By William Jaeger and Van Kolpin

ABSTRACT

This paper examines the relationship between economic growth and the allocation of natural resources and environmental quality. For a wide range of assumptions regarding preferences and technology, we find that a "U-shaped" path will represent an efficient path. This result is due to the inherent asymmetries that exist with an endowment of natural resources. A typical environmental resource embodies two types of competing services:
  1. an initial endowment of an abundant, passively available amenity such as ambient air or water quality, ecosystem functions and habitat, or atmospheric conditions and
  2. the latent potential to provide competing goods such as extractive resources or waste disposal services.


Our analyses indicate that even in the absence of a social planner or other institutional mechanism to deter free riding, the allocation of environmental resources may follow a U-shaped path.
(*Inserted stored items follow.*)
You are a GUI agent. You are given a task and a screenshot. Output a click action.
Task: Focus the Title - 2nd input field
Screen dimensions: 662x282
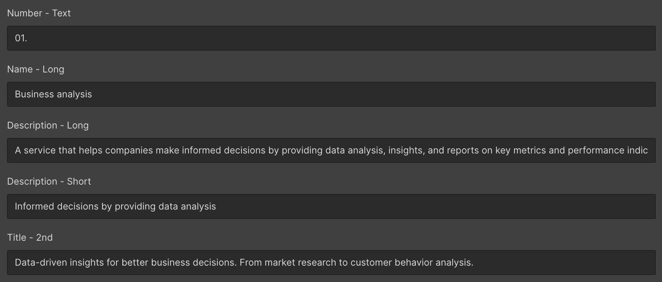(331, 263)
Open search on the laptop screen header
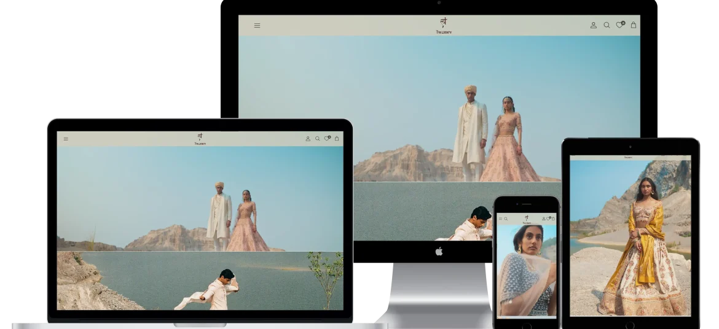The width and height of the screenshot is (719, 329). click(x=318, y=139)
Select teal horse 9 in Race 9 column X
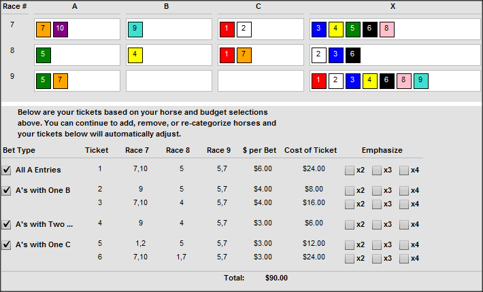Image resolution: width=483 pixels, height=292 pixels. [x=421, y=81]
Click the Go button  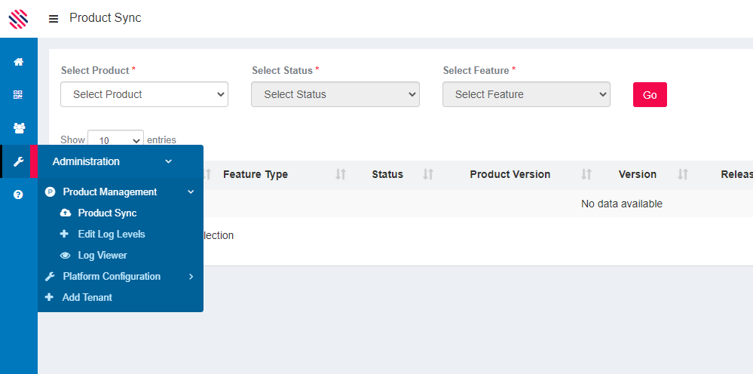coord(650,95)
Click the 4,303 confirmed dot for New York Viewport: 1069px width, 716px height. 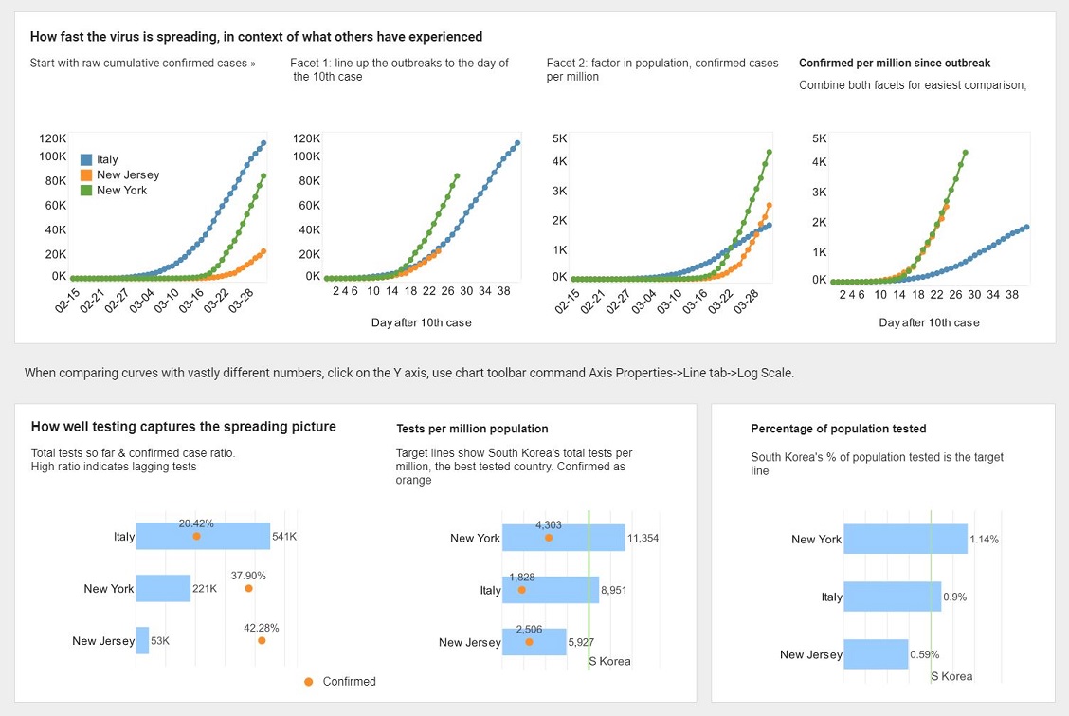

These results are applicable to both environmental pollution and resource extraction. These theoretical results are consistent with recent empirical evidence that environmental degradation may rise, and then fall, with rising per capita income, evidence which has rekindled the long-lived debate about the relationship between economic growth and environmental degradation.

A range of implications of our result are explored including how trade, international transfers, income distribution, population growth, and irreversibility affect the environmental path.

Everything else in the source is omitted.